━━━━━ Source passage

The first study on scrambler therapy was published in 2003 by a team of researchers led by Giuseppe Marineo, professor in delta research and development at University of Rome Tor Vergata in Italy. He and colleagues reported that scrambler therapy was effective at reducing pain symptoms in patients with severe, drug-resistant pain from terminal cancer.

 

Charles L. Loprinzi

The Calmare scrambler therapy device has since received FDA clearance in the United States for use in patients experiencing pain from cancer and chemotherapy, pain as a result of chronic diseases such as diabetes, multiple sclerosis and arthritis, back and neck pain, failed back surgery syndrome, and phantom limb pain among others.
HemOnc Today asked Charles L. Loprinzi, MD, Regis professor of breast cancer research at Mayo Clinic in Rochester, Minnesota, about the safety and efficacy of scrambler therapy, as well as his ongoing research efforts.
Question: Can you describe scrambler therapy and how it came about?
Answer: Scrambler therapy is an electro-cutaneous treatment. Although people may think of it as being similar to transcutaneous electrical nerve stimulation (TENS) therapy, scrambler therapy is felt to work through a different mechanism. TENS is thought to work through the gateway theory of pain relief, whereby normal touch sensations blocks pain sensations. Scrambler therapy, on the other hand, is proposed to provide normal-self, non-pain electrical information via nerves that have been transmitting chronic pain information. Through a process termed plasticity, this is able to retrain the brain so that it does not ascribe pain to the chronic pain area. Scrambler therapy consists of a machine, which looks somewhat like an electrocardiogram machine. Leads are placed on patients, around the areas of chronic pain. Scrambled electrical signals are then sent to the brain that perceives them as normal, non-pain signals. Via this process, the brain is retrained to think that there really is not pain in the area that is being treated.
Q: How and when did you become involved with this treatment approach?
A: I was introduced to scrambler therapy in 2010 by Thomas J. Smith, MD, now at Johns Hopkins University, who had heard about scrambler therapy and decided to try it in patients with chemotherapy-induced peripheral neuropathy (CIPN). He subsequently published a pilot trial that supported that scrambler therapy was an effective approach for treating established CIPN. After some internal debate as to whether I should look further into this treatment approach, which sounded quite strange to me, I did agree to study it. Having now treated more than 200 patients at Mayo, we published a paper on the use of this treatment for chemotherapy neuropathy, which concurred with Dr. Smith’s report, further supporting that this therapy was helpful for CIPN.
Q: What other published data support the value of scrambler therapy?

━━━━━━━━━━

• Problem set:
- 1) Answer these questions from the scrambler therapy interview:
(a) In what year was the first study on scrambler therapy published?
(b) Who introduced Loprinzi to scrambler therapy in 2010?
(c) How many patients does Loprinzi say have been treated at Mayo?
- 2) Reproduce the scrambler therapy interview word for word, starting with "A: I was introduced" and going on through "of scrambler therapy?".
- 3) Write what comes next in the scrambler therapy interview, picking up after its final line.
The lines that follow are separate material and have nothing to do with the scrambler therapy interview.

━━━━━ Entries supplied

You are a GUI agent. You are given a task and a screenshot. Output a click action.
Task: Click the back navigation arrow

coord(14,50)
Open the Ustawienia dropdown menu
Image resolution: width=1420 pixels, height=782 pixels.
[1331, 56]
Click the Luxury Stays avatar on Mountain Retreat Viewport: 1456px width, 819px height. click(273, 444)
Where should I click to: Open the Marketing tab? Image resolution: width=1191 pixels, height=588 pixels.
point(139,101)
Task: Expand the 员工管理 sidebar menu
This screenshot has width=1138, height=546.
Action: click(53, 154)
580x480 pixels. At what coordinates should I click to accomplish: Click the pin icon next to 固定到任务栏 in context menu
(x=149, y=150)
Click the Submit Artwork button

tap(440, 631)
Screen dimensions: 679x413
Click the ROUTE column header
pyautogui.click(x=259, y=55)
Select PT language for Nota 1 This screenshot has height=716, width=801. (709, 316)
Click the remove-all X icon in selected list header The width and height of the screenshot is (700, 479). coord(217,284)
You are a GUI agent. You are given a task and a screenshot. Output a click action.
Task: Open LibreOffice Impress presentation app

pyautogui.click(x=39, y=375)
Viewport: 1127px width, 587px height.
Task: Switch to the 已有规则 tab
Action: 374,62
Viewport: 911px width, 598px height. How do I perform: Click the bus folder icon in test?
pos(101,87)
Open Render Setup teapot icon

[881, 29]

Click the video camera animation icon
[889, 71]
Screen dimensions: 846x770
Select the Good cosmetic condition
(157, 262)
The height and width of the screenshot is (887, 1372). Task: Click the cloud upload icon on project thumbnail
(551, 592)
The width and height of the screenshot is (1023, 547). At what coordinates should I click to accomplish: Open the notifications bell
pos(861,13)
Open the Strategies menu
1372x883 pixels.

━━━━━━━━━━

• Answers by item:
- 1)
(a) 2003
(b) Thomas J. Smith, MD
(c) More than 200

- 2)
A: I was introduced to scrambler therapy in 2010 by Thomas J. Smith, MD, now at Johns Hopkins University, who had heard about scrambler therapy and decided to try it in patients with chemotherapy-induced peripheral neuropathy (CIPN). He subsequently published a pilot trial that supported that scrambler therapy was an effective approach for treating established CIPN. After some internal debate as to whether I should look further into this treatment approach, which sounded quite strange to me, I did agree to study it. Having now treated more than 200 patients at Mayo, we published a paper on the use of this treatment for chemotherapy neuropathy, which concurred with Dr. Smith’s report, further supporting that this therapy was helpful for CIPN.
Q: What other published data support the value of scrambler therapy?

- 3)
A: I am aware of 19 published reports regarding scrambler therapy, involving more than 800 patients. Seventeen of these are published manuscripts, whereas two are only published as meeting abstracts. These reports include clinical practice summaries, prospective non-randomized clinical trials and randomized controlled trials, including two trials that sought to double blind patients and investigators. The authors of 18 of the 19 reports concluded that scrambler therapy was a beneficial treatment approach, whereas one report — published only as a meeting abstract and only involving 14 patients — concluded that this was not an effective treatment. Of note, one relatively large randomized trial, with a non-blinded control arm consisting of optimizing medical management of pain, reported substantially more benefit from scrambler therapy than was observed in the control arm. Additionally, a relatively small placebo-controlled, patient-blinded trial reported a statistically significantly beneficial effect for scrambler therapy in a small number of patients with chronic low back pain. Thus, there are substantial data that support the value of scrambler therapy. Having said this, I readily admit that scrambler therapy has not yet been clearly proven to be beneficial. Ideally, additional randomized clinical trials will be reported to provide for more substantial clinical data regarding the true value of scrambler therapy. Dr. Smith is conducting one trial at Johns Hopkins and we, at Mayo, are gearing up for another one. This all takes time, energy and funds.
Q: Can you briefly discuss the findings from the clinical study you reported regarding the use of scrambler therapy in patients with established CIPN?
A: When we received the scrambler therapy machine, we decided to treat patients on a clinical trial as opposed to just using it for routine clinical practice. For this, we developed an open-label clinical trial to document our results and to learn how to provide this therapy. Prior to treating patients on this trial, we went to Rome for training. We then treated patients on this clinical trial, who had chronic pain or neuropathy with a pain and/or tingling score of at least 4 out of 10. In order to report data on a series of these patients, we took the first 37 patients who entered on this clinical trial who had CIPN as their designated clinical problem. We prospectively collected patient-reported outcome data on each of 10 days of treatment and then weekly for 10 weeks following that. Results, reported in Supportive Care in Cancer, illustrated that, during the treatment days, there was approximately a 50% reduction from baseline for pain, tingling and numbness scores. When we then followed the patients weekly, after the 10 days of therapy, the benefit, on the whole, persisted.
Q: Can you describe the treatment process and when beneficial results appear?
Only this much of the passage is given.